- TASK TO CARRY OUT -
Reproduce the lines from the start of the records up to and including the line with "click(1331, 464)", requests included, multiplying every click coordinate in the answers by 0.65 and rounding to whole numbers with halves rounded up. Leave the pictures out of your output.

- EXTRACTED MATERIAL -
..............................

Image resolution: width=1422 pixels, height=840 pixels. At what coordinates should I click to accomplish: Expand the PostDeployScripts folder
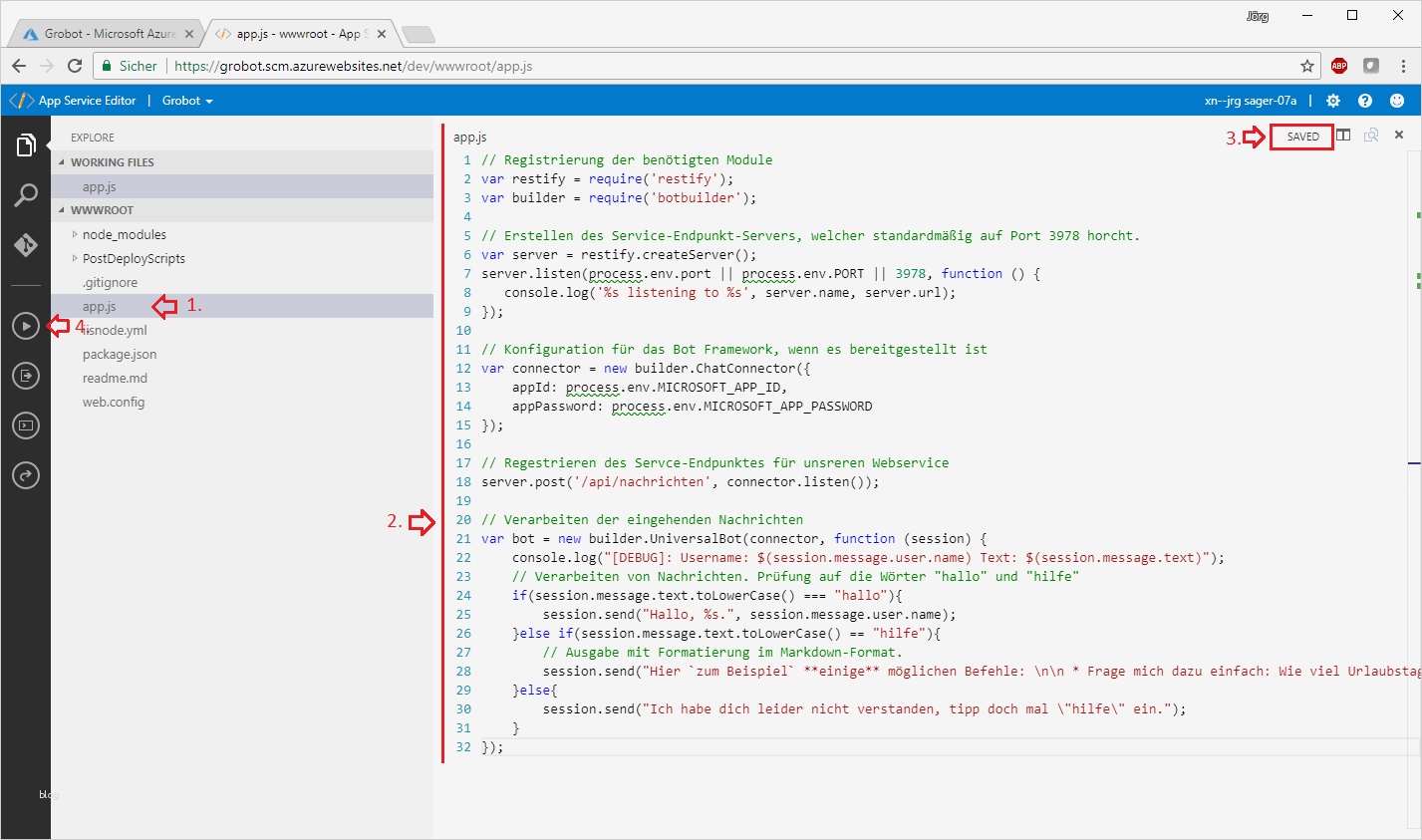(x=133, y=259)
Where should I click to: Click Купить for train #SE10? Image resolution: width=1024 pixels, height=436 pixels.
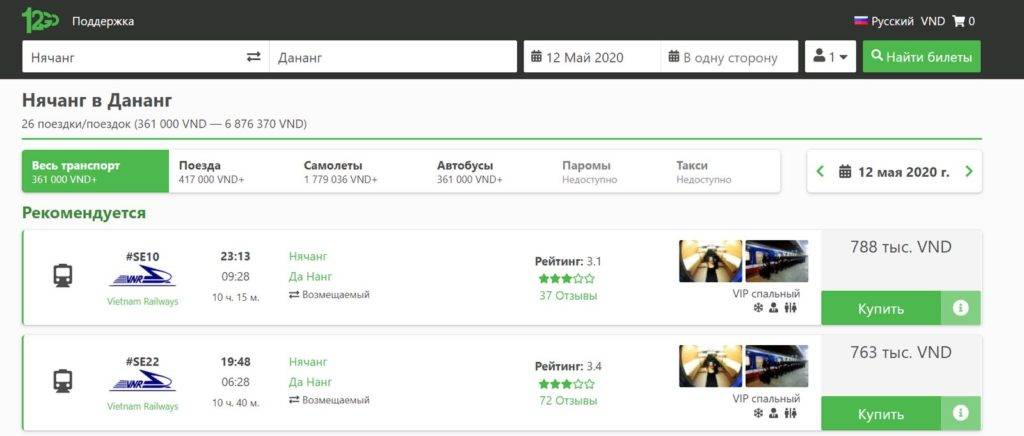tap(880, 309)
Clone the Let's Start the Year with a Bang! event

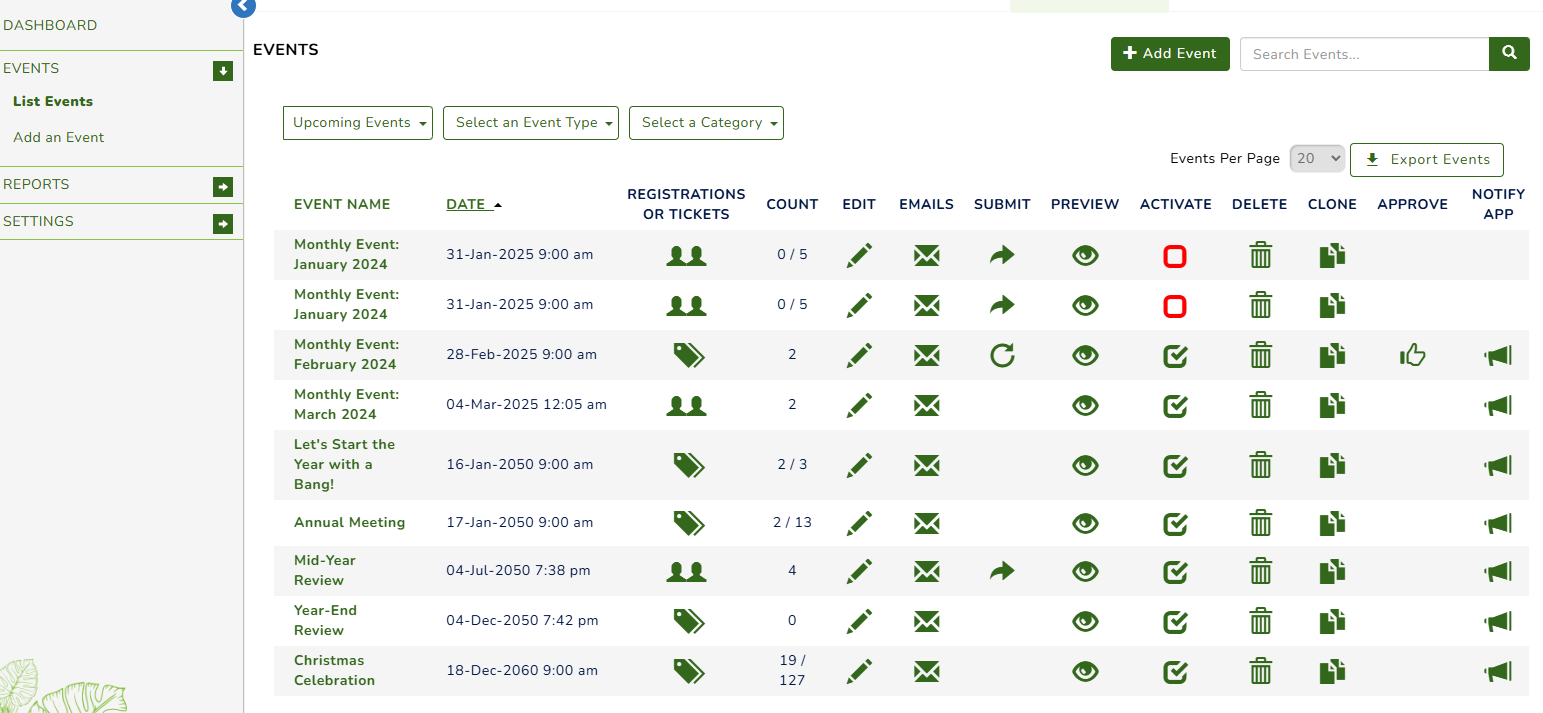click(1331, 464)
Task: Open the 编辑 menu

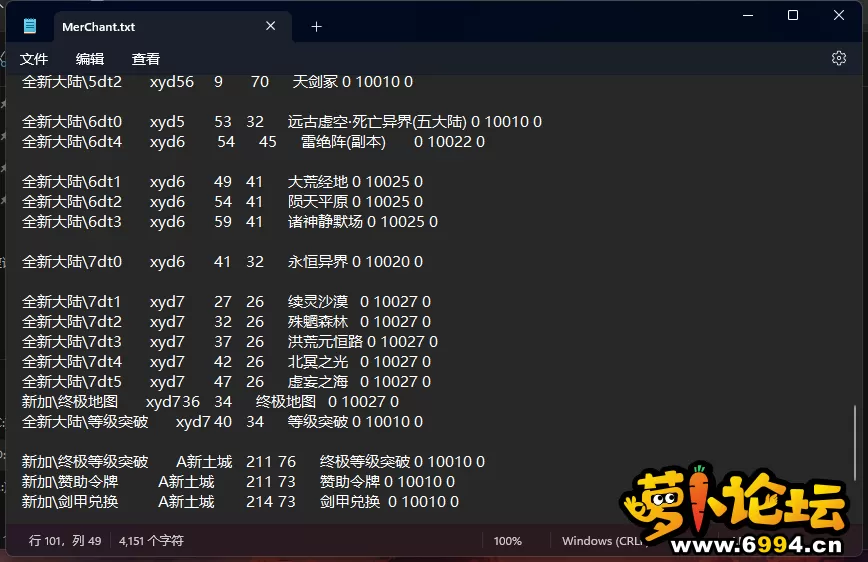Action: 90,59

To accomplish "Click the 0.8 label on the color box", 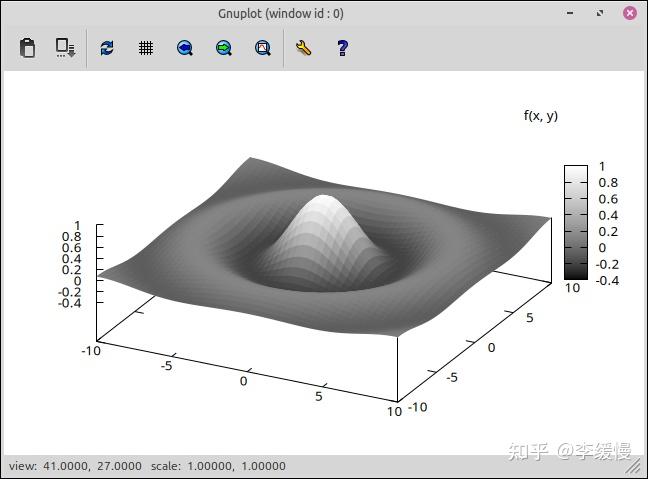I will tap(608, 183).
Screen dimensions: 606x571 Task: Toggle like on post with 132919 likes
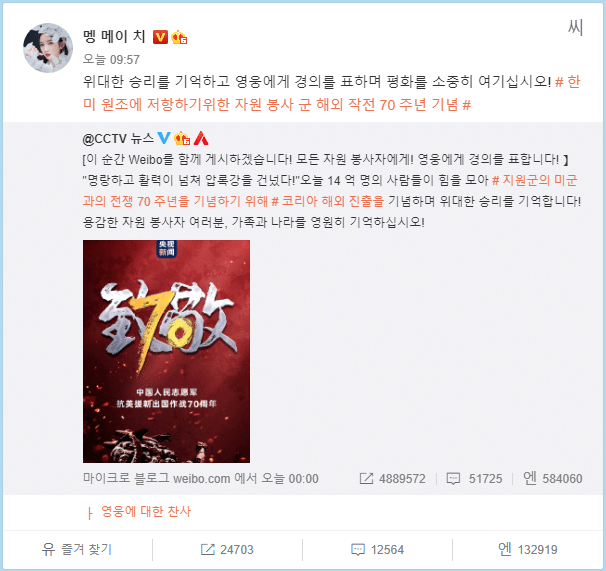[x=528, y=549]
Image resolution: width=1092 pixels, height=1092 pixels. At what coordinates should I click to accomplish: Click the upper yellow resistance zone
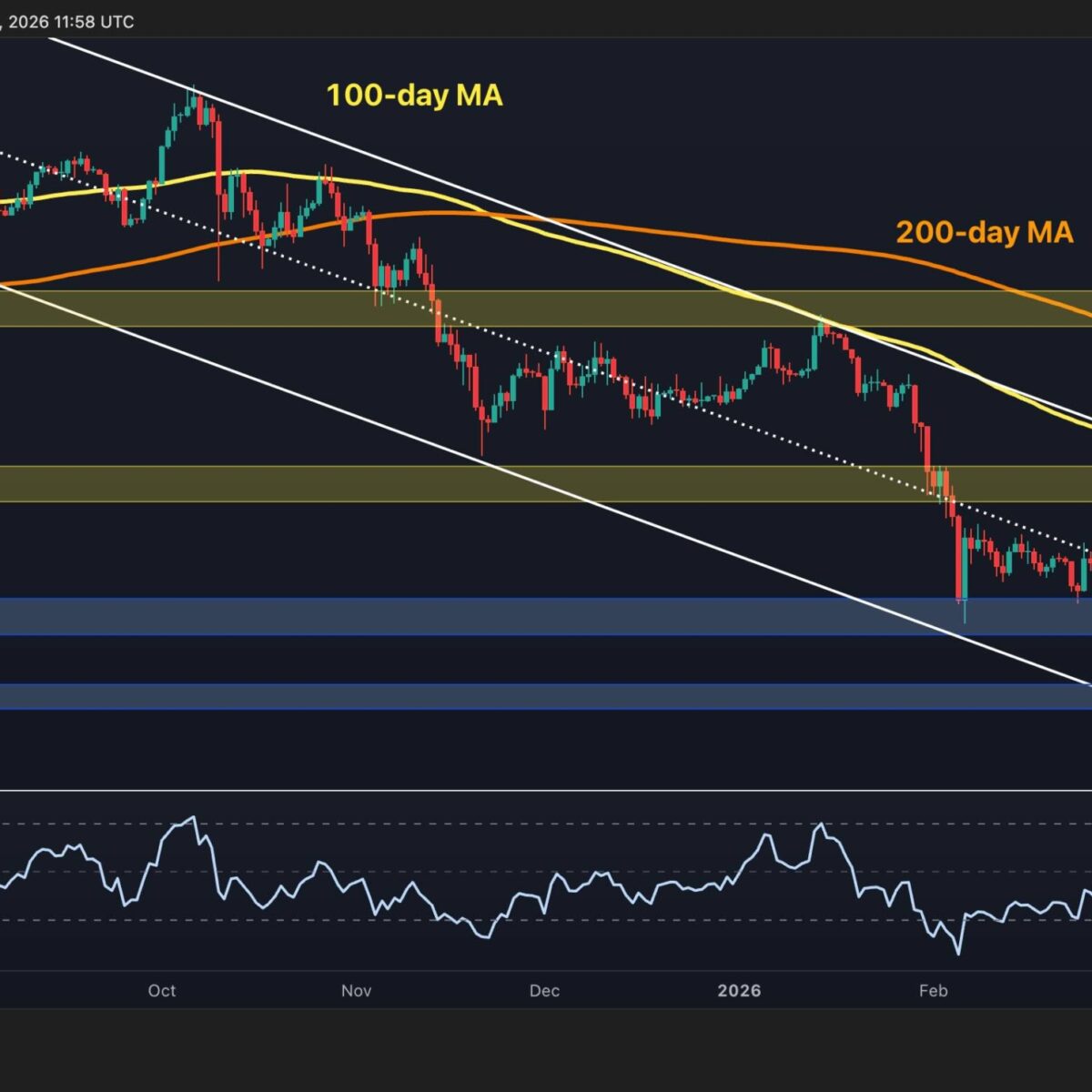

..............................

- SOLUTION FOR THIS TASK -
Image resolution: width=1422 pixels, height=840 pixels. At what coordinates should I click to accomplish: Expand the PostDeployScripts folder
(x=86, y=168)
Where should I click to: Click Купить for train #SE10? Image resolution: width=1024 pixels, height=436 pixels.
tap(572, 201)
Clone the Let's Start the Year with a Bang! event

click(865, 302)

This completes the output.